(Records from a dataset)
::::::::

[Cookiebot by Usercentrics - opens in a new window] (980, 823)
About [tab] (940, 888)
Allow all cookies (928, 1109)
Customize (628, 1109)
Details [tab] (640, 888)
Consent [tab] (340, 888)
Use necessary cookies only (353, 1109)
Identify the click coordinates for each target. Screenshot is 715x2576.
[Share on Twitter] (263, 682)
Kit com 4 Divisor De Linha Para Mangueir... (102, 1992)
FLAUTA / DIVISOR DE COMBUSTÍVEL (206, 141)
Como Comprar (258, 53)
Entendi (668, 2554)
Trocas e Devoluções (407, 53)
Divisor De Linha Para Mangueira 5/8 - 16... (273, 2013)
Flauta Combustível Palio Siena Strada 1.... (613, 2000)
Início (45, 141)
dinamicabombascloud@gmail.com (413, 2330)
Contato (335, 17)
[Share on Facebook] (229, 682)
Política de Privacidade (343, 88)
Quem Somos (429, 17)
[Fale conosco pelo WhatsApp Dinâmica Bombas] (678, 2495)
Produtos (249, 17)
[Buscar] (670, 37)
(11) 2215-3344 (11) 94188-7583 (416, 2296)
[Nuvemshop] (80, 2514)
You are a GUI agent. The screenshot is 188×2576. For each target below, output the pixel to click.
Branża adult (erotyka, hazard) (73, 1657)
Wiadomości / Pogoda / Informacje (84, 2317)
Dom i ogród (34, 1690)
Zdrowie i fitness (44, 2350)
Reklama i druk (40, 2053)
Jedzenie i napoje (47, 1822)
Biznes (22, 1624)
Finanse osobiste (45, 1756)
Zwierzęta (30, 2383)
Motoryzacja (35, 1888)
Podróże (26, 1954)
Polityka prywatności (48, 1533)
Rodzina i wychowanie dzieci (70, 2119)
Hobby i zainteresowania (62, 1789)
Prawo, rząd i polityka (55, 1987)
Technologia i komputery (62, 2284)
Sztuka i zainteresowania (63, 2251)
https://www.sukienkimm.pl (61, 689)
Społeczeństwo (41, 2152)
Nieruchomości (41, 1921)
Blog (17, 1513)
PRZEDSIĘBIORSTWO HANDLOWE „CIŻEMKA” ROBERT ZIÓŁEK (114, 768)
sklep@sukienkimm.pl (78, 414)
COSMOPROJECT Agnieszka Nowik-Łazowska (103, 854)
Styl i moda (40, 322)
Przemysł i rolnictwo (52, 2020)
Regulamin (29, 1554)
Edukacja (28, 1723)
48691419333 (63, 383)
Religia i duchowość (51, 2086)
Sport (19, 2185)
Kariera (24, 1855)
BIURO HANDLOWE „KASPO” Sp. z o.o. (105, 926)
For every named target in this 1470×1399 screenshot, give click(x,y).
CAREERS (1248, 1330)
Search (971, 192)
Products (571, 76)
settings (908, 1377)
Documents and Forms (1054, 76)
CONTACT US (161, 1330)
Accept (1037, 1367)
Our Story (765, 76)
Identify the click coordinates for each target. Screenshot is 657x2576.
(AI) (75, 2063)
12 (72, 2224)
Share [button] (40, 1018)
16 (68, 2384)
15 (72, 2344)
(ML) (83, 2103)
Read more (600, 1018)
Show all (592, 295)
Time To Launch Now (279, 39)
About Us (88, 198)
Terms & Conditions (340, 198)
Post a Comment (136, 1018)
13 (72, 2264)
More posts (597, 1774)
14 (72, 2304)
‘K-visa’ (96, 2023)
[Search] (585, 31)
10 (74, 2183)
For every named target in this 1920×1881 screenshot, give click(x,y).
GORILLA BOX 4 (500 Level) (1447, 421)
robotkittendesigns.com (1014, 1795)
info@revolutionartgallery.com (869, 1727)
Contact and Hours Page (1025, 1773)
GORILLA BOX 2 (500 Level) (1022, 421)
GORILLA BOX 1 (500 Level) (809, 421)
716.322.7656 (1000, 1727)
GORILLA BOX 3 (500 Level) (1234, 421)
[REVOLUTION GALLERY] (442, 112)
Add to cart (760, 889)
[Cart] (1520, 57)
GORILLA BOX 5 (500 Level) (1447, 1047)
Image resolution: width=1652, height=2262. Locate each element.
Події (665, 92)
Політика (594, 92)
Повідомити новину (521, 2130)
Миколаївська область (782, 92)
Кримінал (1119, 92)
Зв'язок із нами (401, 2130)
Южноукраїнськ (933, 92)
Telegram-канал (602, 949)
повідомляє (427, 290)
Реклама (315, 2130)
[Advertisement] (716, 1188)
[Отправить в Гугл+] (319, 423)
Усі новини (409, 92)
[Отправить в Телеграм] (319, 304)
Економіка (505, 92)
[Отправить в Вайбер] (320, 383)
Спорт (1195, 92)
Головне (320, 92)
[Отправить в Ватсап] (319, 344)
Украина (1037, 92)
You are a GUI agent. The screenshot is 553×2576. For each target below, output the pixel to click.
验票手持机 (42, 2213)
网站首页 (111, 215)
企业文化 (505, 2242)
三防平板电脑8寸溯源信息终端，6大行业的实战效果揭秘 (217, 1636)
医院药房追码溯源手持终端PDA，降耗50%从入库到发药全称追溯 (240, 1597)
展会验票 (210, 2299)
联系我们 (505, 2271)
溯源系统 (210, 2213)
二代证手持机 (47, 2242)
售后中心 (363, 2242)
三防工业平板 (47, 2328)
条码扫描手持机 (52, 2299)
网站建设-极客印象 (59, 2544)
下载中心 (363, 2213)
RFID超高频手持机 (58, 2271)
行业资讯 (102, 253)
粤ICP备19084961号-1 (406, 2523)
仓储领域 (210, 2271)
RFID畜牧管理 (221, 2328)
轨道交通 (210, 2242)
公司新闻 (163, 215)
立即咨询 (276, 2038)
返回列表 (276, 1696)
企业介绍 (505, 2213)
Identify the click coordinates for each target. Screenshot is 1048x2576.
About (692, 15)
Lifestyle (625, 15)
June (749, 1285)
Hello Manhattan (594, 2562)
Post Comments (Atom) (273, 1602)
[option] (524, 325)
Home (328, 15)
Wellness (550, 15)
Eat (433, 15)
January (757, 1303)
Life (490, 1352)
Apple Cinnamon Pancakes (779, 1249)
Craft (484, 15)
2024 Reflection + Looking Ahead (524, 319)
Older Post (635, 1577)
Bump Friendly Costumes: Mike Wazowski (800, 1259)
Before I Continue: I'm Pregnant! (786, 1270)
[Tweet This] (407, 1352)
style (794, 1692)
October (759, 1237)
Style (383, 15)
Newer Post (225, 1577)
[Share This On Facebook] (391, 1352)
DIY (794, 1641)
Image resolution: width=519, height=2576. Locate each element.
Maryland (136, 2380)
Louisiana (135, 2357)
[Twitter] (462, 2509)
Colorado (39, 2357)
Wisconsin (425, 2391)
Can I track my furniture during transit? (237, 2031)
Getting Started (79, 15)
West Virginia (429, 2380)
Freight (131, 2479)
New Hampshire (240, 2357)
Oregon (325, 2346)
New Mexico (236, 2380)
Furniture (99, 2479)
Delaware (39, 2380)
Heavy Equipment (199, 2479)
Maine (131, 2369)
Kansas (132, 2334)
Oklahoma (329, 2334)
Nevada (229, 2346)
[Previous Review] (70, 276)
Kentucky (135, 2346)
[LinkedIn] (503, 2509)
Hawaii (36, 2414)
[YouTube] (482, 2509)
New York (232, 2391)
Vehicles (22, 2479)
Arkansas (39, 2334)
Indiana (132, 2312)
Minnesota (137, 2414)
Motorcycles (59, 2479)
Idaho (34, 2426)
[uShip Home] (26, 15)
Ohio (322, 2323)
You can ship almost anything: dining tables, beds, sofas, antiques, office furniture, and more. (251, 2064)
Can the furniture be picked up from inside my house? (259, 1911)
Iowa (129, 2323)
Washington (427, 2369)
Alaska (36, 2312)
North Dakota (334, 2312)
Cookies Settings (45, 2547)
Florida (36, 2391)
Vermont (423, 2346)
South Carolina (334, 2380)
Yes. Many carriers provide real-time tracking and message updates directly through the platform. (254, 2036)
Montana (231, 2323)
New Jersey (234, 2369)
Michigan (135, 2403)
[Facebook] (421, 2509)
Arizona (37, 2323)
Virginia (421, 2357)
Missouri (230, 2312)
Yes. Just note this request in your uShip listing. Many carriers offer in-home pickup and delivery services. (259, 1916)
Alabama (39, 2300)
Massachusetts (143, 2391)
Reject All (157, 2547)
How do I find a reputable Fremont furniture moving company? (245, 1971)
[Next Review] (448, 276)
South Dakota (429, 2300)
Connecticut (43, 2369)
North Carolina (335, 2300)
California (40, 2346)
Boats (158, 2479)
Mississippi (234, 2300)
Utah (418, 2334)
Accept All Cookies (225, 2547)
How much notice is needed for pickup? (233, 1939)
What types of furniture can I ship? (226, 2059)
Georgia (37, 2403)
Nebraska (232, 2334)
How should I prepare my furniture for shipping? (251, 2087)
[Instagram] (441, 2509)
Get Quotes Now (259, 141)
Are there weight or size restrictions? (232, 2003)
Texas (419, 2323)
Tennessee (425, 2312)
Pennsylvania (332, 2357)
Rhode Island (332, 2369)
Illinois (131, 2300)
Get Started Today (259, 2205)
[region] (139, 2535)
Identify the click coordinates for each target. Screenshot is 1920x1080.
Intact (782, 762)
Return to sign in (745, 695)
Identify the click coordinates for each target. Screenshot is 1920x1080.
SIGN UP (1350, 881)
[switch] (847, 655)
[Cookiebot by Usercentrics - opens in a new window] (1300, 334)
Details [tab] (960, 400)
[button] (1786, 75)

::::::::

● **What you need to do**: Look above for the line containing "GORILLA BOX 1 (500 Level) (809, 421)". Output from there through the line containing "Lifestyle (625, 15)", exactly and inclusively.

● **Result**:
GORILLA BOX 1 (500 Level) (809, 421)
716.322.7656 (1000, 1727)
GORILLA BOX 3 (500 Level) (1234, 421)
[REVOLUTION GALLERY] (442, 112)
Add to cart (760, 889)
[Cart] (1520, 57)
GORILLA BOX 5 (500 Level) (1447, 1047)
Image resolution: width=1652, height=2262. Locate each element.
Події (665, 92)
Політика (594, 92)
Повідомити новину (521, 2130)
Миколаївська область (782, 92)
Кримінал (1119, 92)
Зв'язок із нами (401, 2130)
Южноукраїнськ (933, 92)
Telegram-канал (602, 949)
повідомляє (427, 290)
Реклама (315, 2130)
[Advertisement] (716, 1188)
[Отправить в Гугл+] (319, 423)
Усі новини (409, 92)
[Отправить в Телеграм] (319, 304)
Економіка (505, 92)
[Отправить в Вайбер] (320, 383)
Спорт (1195, 92)
Головне (320, 92)
[Отправить в Ватсап] (319, 344)
Украина (1037, 92)
You are a GUI agent. The screenshot is 553×2576. For each target below, output the pixel to click.
验票手持机 (42, 2213)
网站首页 (111, 215)
企业文化 (505, 2242)
三防平板电脑8寸溯源信息终端，6大行业的实战效果揭秘 (217, 1636)
医院药房追码溯源手持终端PDA，降耗50%从入库到发药全称追溯 (240, 1597)
展会验票 (210, 2299)
联系我们 (505, 2271)
溯源系统 (210, 2213)
二代证手持机 (47, 2242)
售后中心 (363, 2242)
三防工业平板 (47, 2328)
条码扫描手持机 (52, 2299)
网站建设-极客印象 (59, 2544)
下载中心 (363, 2213)
RFID超高频手持机 (58, 2271)
行业资讯 (102, 253)
粤ICP备19084961号-1 (406, 2523)
仓储领域 (210, 2271)
RFID畜牧管理 (221, 2328)
轨道交通 (210, 2242)
公司新闻 (163, 215)
立即咨询 (276, 2038)
返回列表 (276, 1696)
企业介绍 (505, 2213)
Identify the click coordinates for each target. Screenshot is 1048x2576.
About (692, 15)
Lifestyle (625, 15)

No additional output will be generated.